Finckel was 11 or 12 when he first met Slava backstage at Carnegie Hall. In his teens, he would follow Rostropovich from city to city during his U.S. tours and go back stage afterward.
"I always had the same reaction, even up to the last time I heard him play - that I just wanted to run home and pick up my cello," Finckel said.
Eventually Rostropovich recognized him and agreed to mentor him.
"We had lessons in all the oddest places: backstage and in the hotel room, in green rooms, anywhere," Finckel said. "He never refused me ... and he never would take anything in return, not money, nothing."
Rostropovich would not teach the technical nuts and bolts of playing.

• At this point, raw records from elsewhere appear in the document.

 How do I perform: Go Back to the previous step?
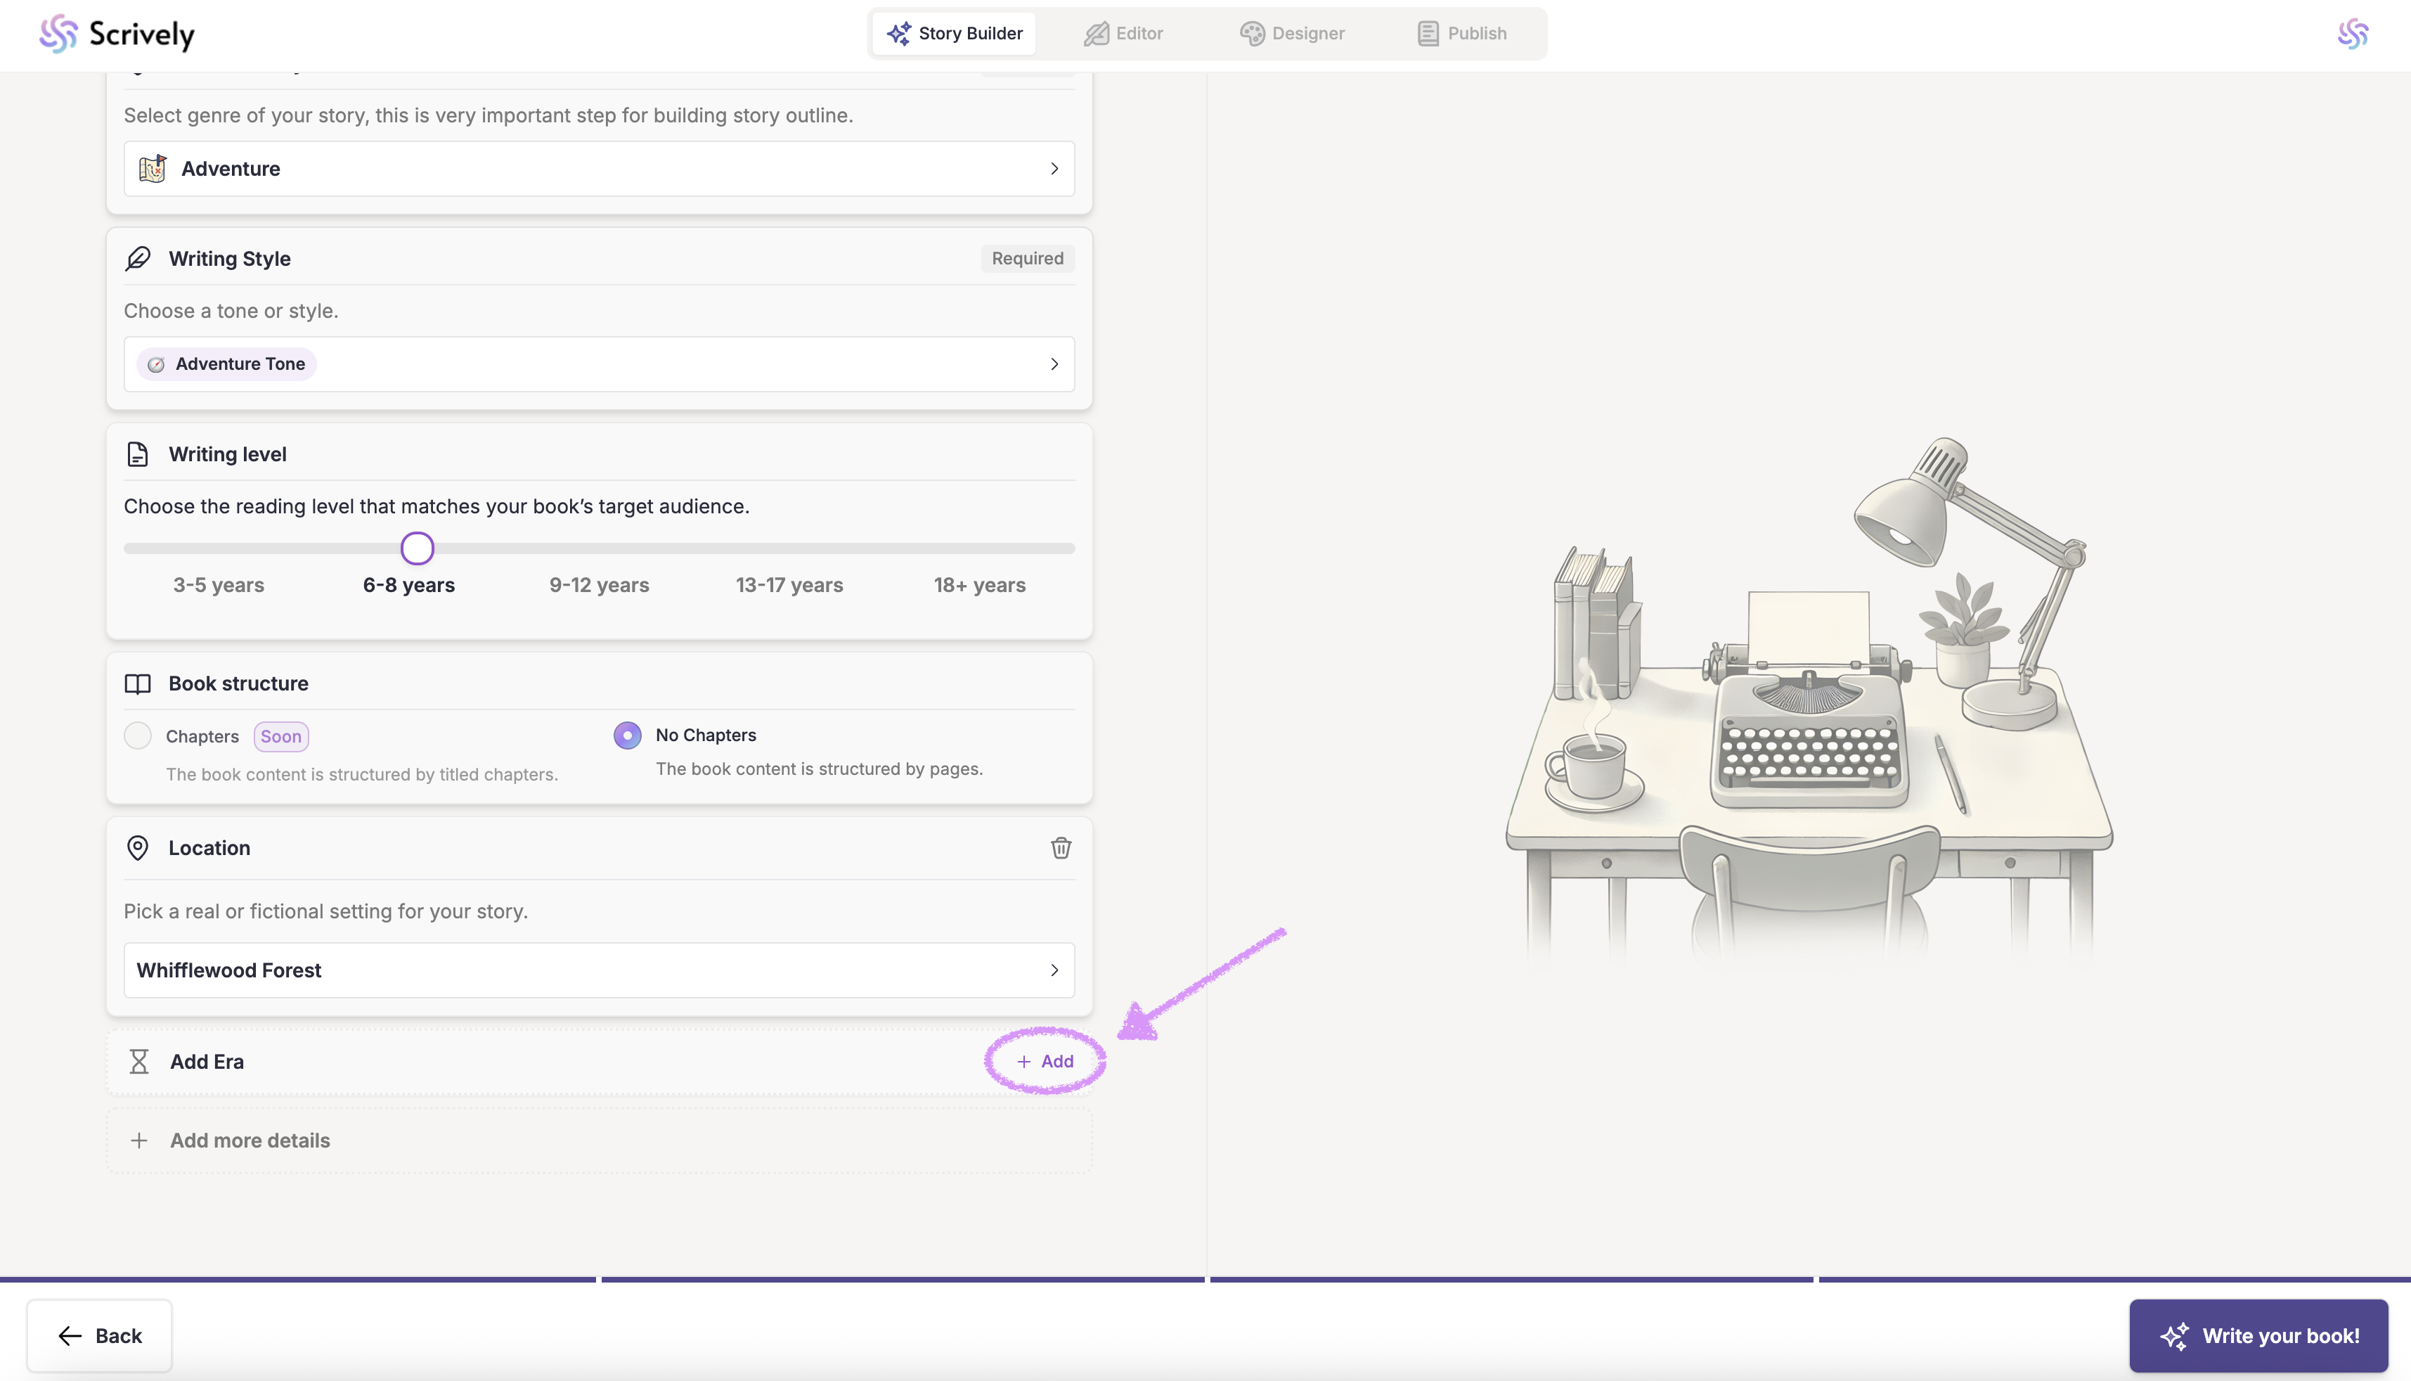coord(100,1335)
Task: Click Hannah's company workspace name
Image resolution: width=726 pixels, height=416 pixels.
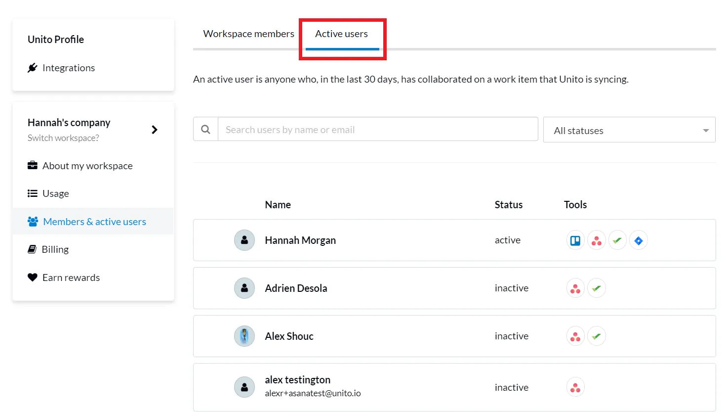Action: pos(69,123)
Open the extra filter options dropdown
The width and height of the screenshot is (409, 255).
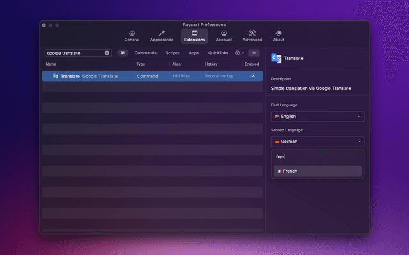coord(240,53)
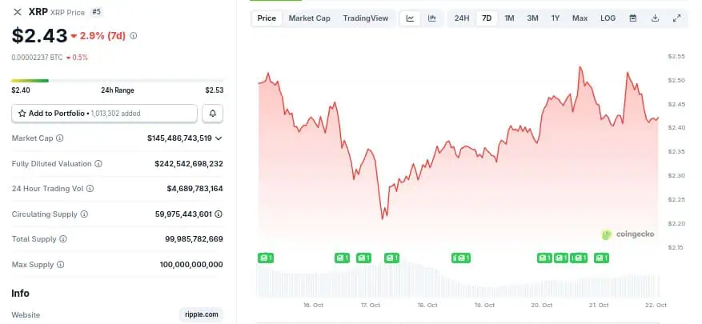Show info for Fully Diluted Valuation
Screen dimensions: 702x324
tap(98, 164)
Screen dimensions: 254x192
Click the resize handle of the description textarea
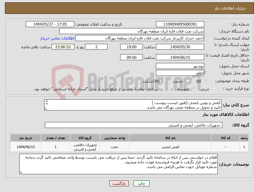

Instead, he would talk about the music.
"My main intention is to get the composer's idea across," Rostropovich said in an interview in the October 1997 issue of Strad magazine. "I aim for the fantasy and the imagination of the composer."
When he conducted, Rostropovich recalled in a 2002 interview with The Associated Press, he would commune with the composer, especially while leading a piece by his teacher Shostakovich.
"His music brings his soul alive to me," Slava said. "Sometimes his face is telling me that maybe I'm conducting a little too slow, or a little too fast. And when I improve, the face disappears."
Cellist Glenn Garrick, who played under Rostropovich's baton at the National Symphony Orchestra, attended Slava's master classes for cello. At one, Garrick recalled in Strad, Rostropovich gave this advice to performers:
"The artist must forget the audience, forget the critics, forget the technique, forget everything, but love for the music. Then, the music speaks through the performance, and the performer and listener will walk together with the soul of the composer, and with God."
Slava loved people, loved music. And Slava prevailed.